[Data on locating visible targets]
----

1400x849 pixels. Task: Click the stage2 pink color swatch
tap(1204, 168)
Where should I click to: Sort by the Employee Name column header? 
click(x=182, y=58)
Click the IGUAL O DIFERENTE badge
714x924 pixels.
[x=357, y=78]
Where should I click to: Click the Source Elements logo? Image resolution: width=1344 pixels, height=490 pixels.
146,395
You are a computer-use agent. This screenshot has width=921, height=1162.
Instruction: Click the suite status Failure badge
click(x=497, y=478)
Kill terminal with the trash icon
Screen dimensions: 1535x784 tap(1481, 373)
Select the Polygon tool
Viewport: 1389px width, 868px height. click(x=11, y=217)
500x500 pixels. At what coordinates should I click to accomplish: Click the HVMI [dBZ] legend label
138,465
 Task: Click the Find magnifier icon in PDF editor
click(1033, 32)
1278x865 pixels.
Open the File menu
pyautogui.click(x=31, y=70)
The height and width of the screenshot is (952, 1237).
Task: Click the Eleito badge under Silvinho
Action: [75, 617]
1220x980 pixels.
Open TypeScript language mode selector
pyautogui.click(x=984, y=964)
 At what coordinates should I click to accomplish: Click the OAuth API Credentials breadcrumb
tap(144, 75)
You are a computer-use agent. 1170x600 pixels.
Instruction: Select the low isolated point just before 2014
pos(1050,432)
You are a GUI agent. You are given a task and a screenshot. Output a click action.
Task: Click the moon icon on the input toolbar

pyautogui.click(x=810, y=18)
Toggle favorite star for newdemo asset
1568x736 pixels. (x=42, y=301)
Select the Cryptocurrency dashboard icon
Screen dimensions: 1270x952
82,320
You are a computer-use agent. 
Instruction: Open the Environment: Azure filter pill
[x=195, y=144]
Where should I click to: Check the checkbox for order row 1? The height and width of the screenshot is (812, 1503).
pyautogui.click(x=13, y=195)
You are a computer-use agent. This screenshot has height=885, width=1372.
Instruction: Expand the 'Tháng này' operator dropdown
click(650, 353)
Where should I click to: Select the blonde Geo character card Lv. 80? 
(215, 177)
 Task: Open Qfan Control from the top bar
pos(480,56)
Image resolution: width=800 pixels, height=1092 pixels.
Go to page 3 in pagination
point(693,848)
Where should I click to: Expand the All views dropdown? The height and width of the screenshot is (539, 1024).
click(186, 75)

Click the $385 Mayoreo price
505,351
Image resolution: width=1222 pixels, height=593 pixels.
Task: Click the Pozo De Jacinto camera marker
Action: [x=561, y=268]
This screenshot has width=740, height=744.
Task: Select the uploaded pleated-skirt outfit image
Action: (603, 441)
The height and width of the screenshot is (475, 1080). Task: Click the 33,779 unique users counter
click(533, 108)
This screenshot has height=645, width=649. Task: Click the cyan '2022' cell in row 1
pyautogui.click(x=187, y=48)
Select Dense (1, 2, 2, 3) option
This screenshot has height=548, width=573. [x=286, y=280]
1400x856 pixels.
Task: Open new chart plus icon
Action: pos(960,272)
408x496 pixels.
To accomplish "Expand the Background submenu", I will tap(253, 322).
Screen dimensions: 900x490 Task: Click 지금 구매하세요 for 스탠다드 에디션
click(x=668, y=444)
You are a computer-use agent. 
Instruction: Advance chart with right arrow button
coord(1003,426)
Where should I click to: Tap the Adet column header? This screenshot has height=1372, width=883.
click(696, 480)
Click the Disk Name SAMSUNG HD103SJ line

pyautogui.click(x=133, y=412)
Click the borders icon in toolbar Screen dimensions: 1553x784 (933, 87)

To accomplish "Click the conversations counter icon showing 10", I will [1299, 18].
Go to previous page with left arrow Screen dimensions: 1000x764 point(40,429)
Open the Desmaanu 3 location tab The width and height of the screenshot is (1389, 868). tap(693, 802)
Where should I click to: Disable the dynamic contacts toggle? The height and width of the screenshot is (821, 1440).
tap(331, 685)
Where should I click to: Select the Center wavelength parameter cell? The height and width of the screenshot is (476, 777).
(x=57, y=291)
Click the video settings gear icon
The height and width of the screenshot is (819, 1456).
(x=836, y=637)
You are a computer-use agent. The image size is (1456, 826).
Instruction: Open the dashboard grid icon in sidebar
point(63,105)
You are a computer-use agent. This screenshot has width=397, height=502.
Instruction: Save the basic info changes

----

- **Problem details**
Reproduce every one of the items above verbatim, line for line, with no alterations.

- **Exercise response**
1400x849 pixels. Task: Click the stage2 pink color swatch
tap(1204, 168)
Where should I click to: Sort by the Employee Name column header? 
click(x=182, y=58)
Click the IGUAL O DIFERENTE badge
714x924 pixels.
[x=357, y=78]
Where should I click to: Click the Source Elements logo? Image resolution: width=1344 pixels, height=490 pixels.
146,395
You are a computer-use agent. This screenshot has width=921, height=1162.
Instruction: Click the suite status Failure badge
click(x=497, y=478)
Kill terminal with the trash icon
Screen dimensions: 1535x784 tap(1481, 373)
Select the Polygon tool
Viewport: 1389px width, 868px height. click(x=11, y=217)
500x500 pixels. At what coordinates should I click to accomplish: Click the HVMI [dBZ] legend label
138,465
 Task: Click the Find magnifier icon in PDF editor
click(1033, 32)
1278x865 pixels.
Open the File menu
pyautogui.click(x=31, y=70)
The height and width of the screenshot is (952, 1237).
Task: Click the Eleito badge under Silvinho
Action: [75, 617]
1220x980 pixels.
Open TypeScript language mode selector
pyautogui.click(x=984, y=964)
 At what coordinates should I click to accomplish: Click the OAuth API Credentials breadcrumb
tap(144, 75)
You are a computer-use agent. 1170x600 pixels.
Instruction: Select the low isolated point just before 2014
pos(1050,432)
You are a GUI agent. You are given a task and a screenshot. Output a click action.
Task: Click the moon icon on the input toolbar

pyautogui.click(x=810, y=18)
Toggle favorite star for newdemo asset
1568x736 pixels. (x=42, y=301)
Select the Cryptocurrency dashboard icon
Screen dimensions: 1270x952
82,320
You are a computer-use agent. 
Instruction: Open the Environment: Azure filter pill
[x=195, y=144]
Where should I click to: Check the checkbox for order row 1? The height and width of the screenshot is (812, 1503).
pyautogui.click(x=13, y=195)
You are a computer-use agent. This screenshot has height=885, width=1372.
Instruction: Expand the 'Tháng này' operator dropdown
click(650, 353)
Where should I click to: Select the blonde Geo character card Lv. 80? 
(215, 177)
 Task: Open Qfan Control from the top bar
pos(480,56)
Image resolution: width=800 pixels, height=1092 pixels.
Go to page 3 in pagination
point(693,848)
Where should I click to: Expand the All views dropdown? The height and width of the screenshot is (539, 1024).
click(186, 75)

Click the $385 Mayoreo price
505,351
Image resolution: width=1222 pixels, height=593 pixels.
Task: Click the Pozo De Jacinto camera marker
Action: [x=561, y=268]
This screenshot has width=740, height=744.
Task: Select the uploaded pleated-skirt outfit image
Action: (603, 441)
The height and width of the screenshot is (475, 1080). Task: Click the 33,779 unique users counter
click(533, 108)
This screenshot has height=645, width=649. Task: Click the cyan '2022' cell in row 1
pyautogui.click(x=187, y=48)
Select Dense (1, 2, 2, 3) option
This screenshot has height=548, width=573. [x=286, y=280]
1400x856 pixels.
Task: Open new chart plus icon
Action: pos(960,272)
408x496 pixels.
To accomplish "Expand the Background submenu", I will tap(253, 322).
Screen dimensions: 900x490 Task: Click 지금 구매하세요 for 스탠다드 에디션
click(x=668, y=444)
You are a computer-use agent. 
Instruction: Advance chart with right arrow button
coord(1003,426)
Where should I click to: Tap the Adet column header? This screenshot has height=1372, width=883.
click(696, 480)
Click the Disk Name SAMSUNG HD103SJ line

pyautogui.click(x=133, y=412)
Click the borders icon in toolbar Screen dimensions: 1553x784 (933, 87)

To accomplish "Click the conversations counter icon showing 10", I will [1299, 18].
Go to previous page with left arrow Screen dimensions: 1000x764 point(40,429)
Open the Desmaanu 3 location tab The width and height of the screenshot is (1389, 868). tap(693, 802)
Where should I click to: Disable the dynamic contacts toggle? The height and width of the screenshot is (821, 1440).
tap(331, 685)
Where should I click to: Select the Center wavelength parameter cell? The height and width of the screenshot is (476, 777).
(x=57, y=291)
Click the video settings gear icon
The height and width of the screenshot is (819, 1456).
(x=836, y=637)
You are a computer-use agent. The image size is (1456, 826).
Instruction: Open the dashboard grid icon in sidebar
point(63,105)
You are a computer-use agent. This screenshot has width=397, height=502.
Instruction: Save the basic info changes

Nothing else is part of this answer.